Better Call Saul wrapped up a few weeks ago. With it goes an almost weekly reminder to every viewer to never talk to the police without a lawyer present. Criminal defense attorneys say, write, text, IM, tweet, signal, and probably TikTok that simple message almost continually. We needed Saul and Mike to make the point in another medium and make it often.

The first we ever saw of Saul Goodman, in the second season of Breaking Bad, he was admonishing a would-be client he finds sitting in an interrogation with a baby-faced detective:

Better Call Saul wrapped up a few weeks ago

“What'd you say to baby face? Did you say anything stupid? By ‘anything stupid,’ I mean anything at all.”

A recurring theme – there’s a great scene in an interrogation room in the first episode of Better Call Saul where Mike’s dialogue is one word, repeated over and over in a deadpan voice: “Lawyer.”

It’s easier to give this free but vital piece of legal advice than it is for people to follow it. I get that, I know my colleagues get it as well: it’s antithetical to not engage with someone so keen to ‘just chat’ with you. It seems rude. It’s uncomfortable (unless you’re Mike, who seems to revel in it). You’re afraid they’ll think you’re guilty because you don’t talk. In the words of Jimmy McGill, “It’s getting arrested that makes people look guilty, even the innocent ones.”
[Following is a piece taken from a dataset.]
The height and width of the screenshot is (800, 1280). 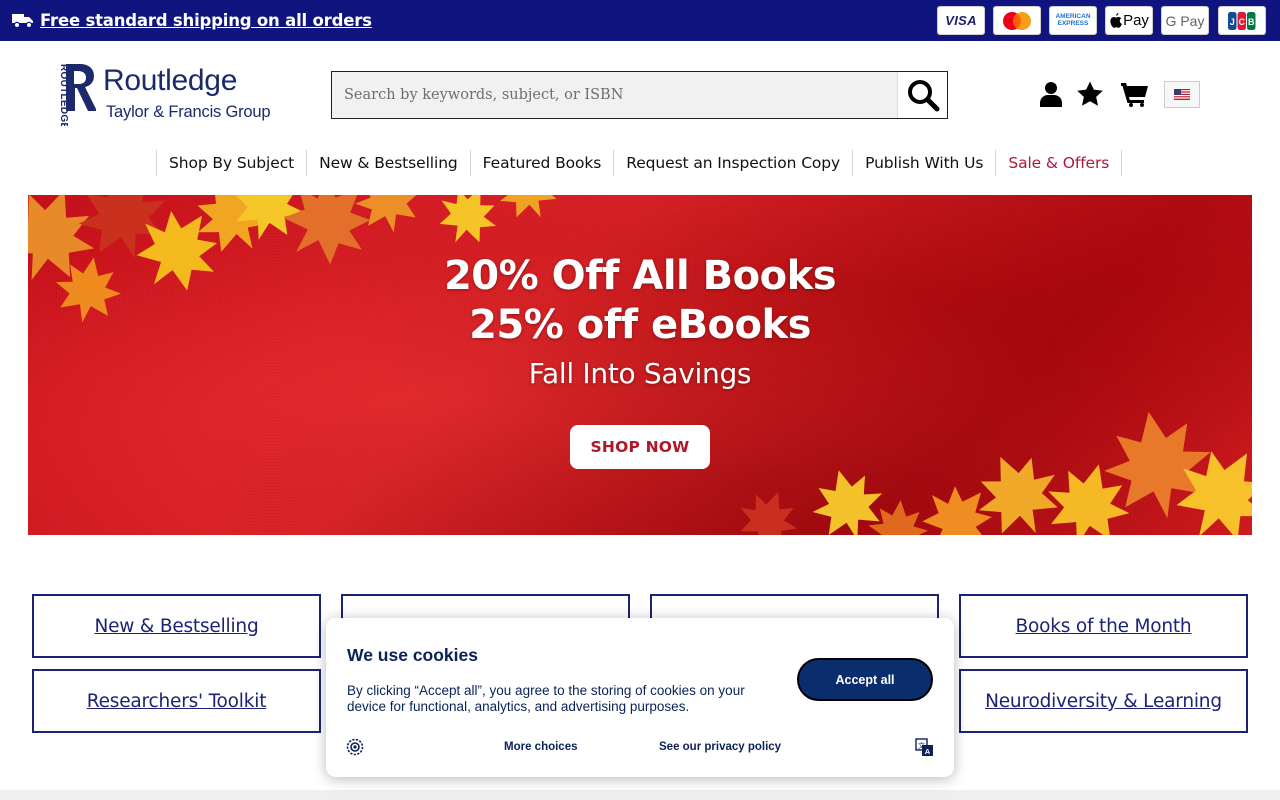 I want to click on mastercard-icon, so click(x=1017, y=20).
Don’t talk without a lawyer. Period.

A lesson that Alexander Garrison did not apply late on a hot Saturday night in Rockville, Connecticut a few years ago. Garrison was with a group of friends, hanging out, eating, drinking. Everyone got drunk, words were exchanged, a push led to a shove which led to a punch which led to a knife wound(s).
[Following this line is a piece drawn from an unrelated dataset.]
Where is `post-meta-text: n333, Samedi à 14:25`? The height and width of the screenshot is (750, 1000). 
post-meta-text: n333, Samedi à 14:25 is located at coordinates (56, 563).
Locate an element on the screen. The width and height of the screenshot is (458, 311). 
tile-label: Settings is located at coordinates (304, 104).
Luckily, the fight occurred a few hundred yards for a large hospital, the walking wounded dragged themselves there for treatment. Garrison had a broken nose and a concussion. The victim had non-life-threatening stab wounds that he made life threatening by making no effort to stop the bleeding – indeed, he sat on a sidewalk polishing off a beer while he lost about a third of his blood volume.
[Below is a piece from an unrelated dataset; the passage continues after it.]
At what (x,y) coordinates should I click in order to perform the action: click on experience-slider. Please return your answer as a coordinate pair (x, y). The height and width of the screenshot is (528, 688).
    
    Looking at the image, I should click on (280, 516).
While Garrison was being treated, while he was sobering up, while he was hooked up to an IV drip, the police came in and out of his room continuously over 4 ½ hours – three, four, five, at a time, at least two of them in street clothes, unarmed, with no IDs.

Just for a chat. Just to get his side of the story. No he wasn’t under arrest. No he wasn’t being held, he just had to wait for the hospital to discharge him . . . so while we’re waiting let’s talk about the jerk you stabbed. No, this isn’t official, that’s why we haven’t Mirandized you. Just a chat.

Garrison didn’t catch on until around 2:30 am when he said enough. By then, the detectives wove enough of his statements together to charge him with first degree assault.

For reasons that only his public defender knows, he waived a jury trial and opted for the judge to reach a verdict. He was quickly found guilty. Even quicker, claims of self-defense were dismissed. He got 7 years.

It took four years and three courts to reverse the conviction.

Lesson(s): it’s never ‘just a chat’ and you need a lawyer.